*WHAT YOU HAVE TO DO*.
Write out, from the entries below, exactly the lines that run between the lines holding "Click the Cilíndrica layout preview image" and "Click the Copy", inclusive, and stop there.

*SUPPLIED ENTRIES*.
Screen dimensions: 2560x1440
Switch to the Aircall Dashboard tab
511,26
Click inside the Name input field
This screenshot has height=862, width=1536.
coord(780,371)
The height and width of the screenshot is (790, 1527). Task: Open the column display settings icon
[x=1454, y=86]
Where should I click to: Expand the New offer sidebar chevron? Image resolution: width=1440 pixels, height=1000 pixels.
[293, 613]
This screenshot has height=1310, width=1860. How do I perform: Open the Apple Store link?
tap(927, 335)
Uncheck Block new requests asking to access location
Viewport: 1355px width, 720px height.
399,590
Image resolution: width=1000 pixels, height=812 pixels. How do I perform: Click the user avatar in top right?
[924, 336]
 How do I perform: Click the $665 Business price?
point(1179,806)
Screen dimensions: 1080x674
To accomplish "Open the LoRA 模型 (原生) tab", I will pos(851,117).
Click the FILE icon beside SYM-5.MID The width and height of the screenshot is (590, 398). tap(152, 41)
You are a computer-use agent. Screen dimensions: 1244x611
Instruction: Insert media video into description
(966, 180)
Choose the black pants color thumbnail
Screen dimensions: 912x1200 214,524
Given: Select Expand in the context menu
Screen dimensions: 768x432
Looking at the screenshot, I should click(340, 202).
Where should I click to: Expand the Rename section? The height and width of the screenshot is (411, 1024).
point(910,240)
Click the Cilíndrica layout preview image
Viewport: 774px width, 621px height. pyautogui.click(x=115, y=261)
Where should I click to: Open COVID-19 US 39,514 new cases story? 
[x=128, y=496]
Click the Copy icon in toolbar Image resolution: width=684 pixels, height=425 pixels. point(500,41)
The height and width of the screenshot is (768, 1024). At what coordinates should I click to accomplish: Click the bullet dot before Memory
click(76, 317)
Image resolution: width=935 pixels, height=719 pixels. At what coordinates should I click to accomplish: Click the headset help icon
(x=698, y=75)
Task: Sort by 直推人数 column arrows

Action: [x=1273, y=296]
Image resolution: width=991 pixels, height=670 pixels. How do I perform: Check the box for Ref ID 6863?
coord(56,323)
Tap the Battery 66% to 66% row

*TASK OUTPUT*.
Click the Cilíndrica layout preview image
Viewport: 774px width, 621px height. pyautogui.click(x=115, y=261)
Where should I click to: Open COVID-19 US 39,514 new cases story? 
[x=128, y=496]
Click the Copy icon in toolbar Image resolution: width=684 pixels, height=425 pixels. point(500,41)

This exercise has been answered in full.